In our single user tests with Intel's NASPT benchmark software, the EonNAS Pro 510 was down on performance in the JBOD and RAID 0 tests. RAID 5 and RAID 6 even the performance a little more in the Content Creation and Office Productivity tests. The single user performance is good, but not great. The NAS is tuned for enhanced performance with smaller file sizes, like what's used in your office.
In our multi-client test, the EonNAS Pro 510 outperformed the QNAP TS-669L, a 6-bay NAS with the same processor, in both throughput and latency. That said, the QNAP TS-669L isn't bad and the Infortrend EonNAS Pro 510 isn't exceptional either. Both products are outperformed by the ASUSTOR AS-604T. The Infortrend caught up to the AS-604T at 80 clients, but it goes to show that Infortrend could and should work on performance a bit more. The upgradable firmware makes this possible once Infortrend has new firmware ready.

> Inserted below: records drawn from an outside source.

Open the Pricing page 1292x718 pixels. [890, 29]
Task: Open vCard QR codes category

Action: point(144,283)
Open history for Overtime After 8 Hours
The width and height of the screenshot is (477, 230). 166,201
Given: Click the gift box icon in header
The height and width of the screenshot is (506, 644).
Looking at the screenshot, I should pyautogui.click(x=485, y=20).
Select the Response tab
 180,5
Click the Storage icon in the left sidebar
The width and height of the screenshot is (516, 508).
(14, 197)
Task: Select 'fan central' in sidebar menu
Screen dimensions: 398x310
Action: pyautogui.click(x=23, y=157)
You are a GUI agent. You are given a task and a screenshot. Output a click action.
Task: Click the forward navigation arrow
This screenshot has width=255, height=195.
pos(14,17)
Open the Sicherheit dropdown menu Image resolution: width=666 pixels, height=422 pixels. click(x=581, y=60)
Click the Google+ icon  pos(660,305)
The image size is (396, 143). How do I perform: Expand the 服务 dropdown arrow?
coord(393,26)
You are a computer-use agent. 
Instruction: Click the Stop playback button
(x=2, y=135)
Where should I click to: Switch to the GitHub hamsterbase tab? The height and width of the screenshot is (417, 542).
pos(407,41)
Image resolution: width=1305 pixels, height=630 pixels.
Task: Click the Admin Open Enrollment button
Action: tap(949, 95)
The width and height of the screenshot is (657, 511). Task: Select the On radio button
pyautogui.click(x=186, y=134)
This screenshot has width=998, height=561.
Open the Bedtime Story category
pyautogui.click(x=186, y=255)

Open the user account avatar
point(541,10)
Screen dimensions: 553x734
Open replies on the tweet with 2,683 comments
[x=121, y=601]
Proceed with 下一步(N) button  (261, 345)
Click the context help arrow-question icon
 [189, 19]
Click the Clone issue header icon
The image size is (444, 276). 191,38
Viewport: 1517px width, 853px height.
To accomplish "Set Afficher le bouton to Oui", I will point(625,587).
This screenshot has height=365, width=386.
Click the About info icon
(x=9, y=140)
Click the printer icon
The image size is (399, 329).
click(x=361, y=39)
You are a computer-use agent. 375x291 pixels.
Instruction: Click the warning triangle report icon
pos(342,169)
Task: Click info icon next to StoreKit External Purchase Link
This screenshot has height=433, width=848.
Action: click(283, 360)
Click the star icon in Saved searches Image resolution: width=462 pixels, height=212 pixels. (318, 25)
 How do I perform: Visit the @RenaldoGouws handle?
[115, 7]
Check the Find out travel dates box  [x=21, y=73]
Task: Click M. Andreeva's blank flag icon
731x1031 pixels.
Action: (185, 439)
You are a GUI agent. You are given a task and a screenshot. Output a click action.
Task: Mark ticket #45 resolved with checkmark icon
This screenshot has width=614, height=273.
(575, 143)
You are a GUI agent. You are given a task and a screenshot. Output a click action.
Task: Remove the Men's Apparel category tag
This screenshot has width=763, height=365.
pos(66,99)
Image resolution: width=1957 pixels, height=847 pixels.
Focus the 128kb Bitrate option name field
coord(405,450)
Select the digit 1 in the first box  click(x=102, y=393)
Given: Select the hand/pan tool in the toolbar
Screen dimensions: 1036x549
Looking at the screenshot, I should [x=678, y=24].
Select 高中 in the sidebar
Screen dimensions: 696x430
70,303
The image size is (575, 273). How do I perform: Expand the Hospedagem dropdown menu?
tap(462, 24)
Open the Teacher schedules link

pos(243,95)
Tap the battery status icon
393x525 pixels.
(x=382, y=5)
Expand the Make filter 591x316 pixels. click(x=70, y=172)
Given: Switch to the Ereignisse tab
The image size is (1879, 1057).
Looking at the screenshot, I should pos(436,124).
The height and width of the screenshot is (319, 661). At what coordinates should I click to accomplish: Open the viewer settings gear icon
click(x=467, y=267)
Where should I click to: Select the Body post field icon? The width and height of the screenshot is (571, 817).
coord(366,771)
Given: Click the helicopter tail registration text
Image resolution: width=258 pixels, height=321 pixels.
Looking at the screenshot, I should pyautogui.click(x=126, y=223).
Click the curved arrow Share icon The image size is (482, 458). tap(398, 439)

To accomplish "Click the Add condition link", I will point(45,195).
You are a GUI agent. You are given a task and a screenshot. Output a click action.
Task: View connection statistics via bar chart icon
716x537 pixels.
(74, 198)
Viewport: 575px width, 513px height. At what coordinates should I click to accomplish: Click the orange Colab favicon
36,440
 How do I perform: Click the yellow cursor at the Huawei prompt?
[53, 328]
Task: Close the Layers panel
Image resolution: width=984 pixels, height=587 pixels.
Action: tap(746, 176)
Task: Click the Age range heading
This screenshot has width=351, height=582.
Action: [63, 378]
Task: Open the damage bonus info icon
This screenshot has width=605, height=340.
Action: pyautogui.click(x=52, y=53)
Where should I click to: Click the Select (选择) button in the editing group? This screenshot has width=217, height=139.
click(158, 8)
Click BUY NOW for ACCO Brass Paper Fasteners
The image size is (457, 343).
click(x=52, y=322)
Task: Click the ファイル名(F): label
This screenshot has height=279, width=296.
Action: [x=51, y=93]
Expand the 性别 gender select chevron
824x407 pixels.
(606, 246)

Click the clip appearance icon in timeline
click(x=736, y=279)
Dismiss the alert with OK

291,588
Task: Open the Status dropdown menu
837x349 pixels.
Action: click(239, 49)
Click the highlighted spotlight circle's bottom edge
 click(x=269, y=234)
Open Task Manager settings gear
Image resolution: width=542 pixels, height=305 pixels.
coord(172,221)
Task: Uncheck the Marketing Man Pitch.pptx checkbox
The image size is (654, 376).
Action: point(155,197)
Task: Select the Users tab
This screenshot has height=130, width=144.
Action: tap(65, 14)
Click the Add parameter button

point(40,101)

Home users should pass over the EonNAS Pro 510, but that statement will go over fine with Infortrend. This is a business NAS with a lot of true enterprise features. The feature set is a step above what we've found on many other products in this price category, even products costing three times more. You'll see soon the power of data dedupe with both HDDs and SSDs - it's an excellent feature for businesses and with SSDs, the NAS performs much better in the boot storm and database tests.
For business users the Infortrend EonNAS Pro 510 delivers features galore and gives administrators easy configuration options without consumer feature distractions.